One of the principles of the Paris Declaration (2005) was that development partners would align to the policies of the partner countries and in doing so would make use of the country systems. The Accra Action Agenda (2008) commits to “more use of country systems for aid delivery”. The Busan Partnership Agreement (2011) committed development partners to increase the use of country systems as the default position, alongside the strengthening of financial management and related systems.
The work of the Collaborative Africa Budget Reform Initiative (CABRI) on use of country systems is focused on ways that development partners can shift towards the full or partial reliance on country systems to allocate resources, disburse funds, procure goods and services, and account and report. And at the same time, recognize the fiduciary risks of using such systems.
A CABRI study in 2014 found that most development partners place more emphasis on short-term fiduciary and performance risks than on long-term developmental risks. Development partners who use country systems forfeit some degree of control over their development assistance, which can be perceived to increase the risks of activities not being implemented, or of funds not being used as intended. As a result, development partners tend to mitigate risks by not using the country systems, especially where the diagnostic assessment is not favourable, instead of managing the risks in favour of longer-term development objectives.

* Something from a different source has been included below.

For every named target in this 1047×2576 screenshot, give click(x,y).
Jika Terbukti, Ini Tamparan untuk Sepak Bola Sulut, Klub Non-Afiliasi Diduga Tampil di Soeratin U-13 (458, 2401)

In our collaboration with African governments, officials acknowledge weaknesses in their systems and capability gaps. And by doing so, also provide the evidence of where systems are strong and should be used for the delivery of aid, but are not. Apart from cases of un-earmarked sector budget support and general budget support, the least used systems are those for planning and budget preparation. There is some evidence that audit systems are the first to be used by development partners that traditionally use their own systems. Similarly, the CABRI study shows that when development partners use the budget execution, accounting and reporting systems of the partner country, audit safeguard measures are often in place.
As the dialogue between development partners and partner countries improve, and trust is built alongside the improvement in country systems, development partners ‘grow into’ the use of country systems. Across the cases reviewed in the CABRI study, there is evidence of a graduation from pooled funding mechanisms managed outside of the government to government-managed pooled funds, and to budget support arrangements.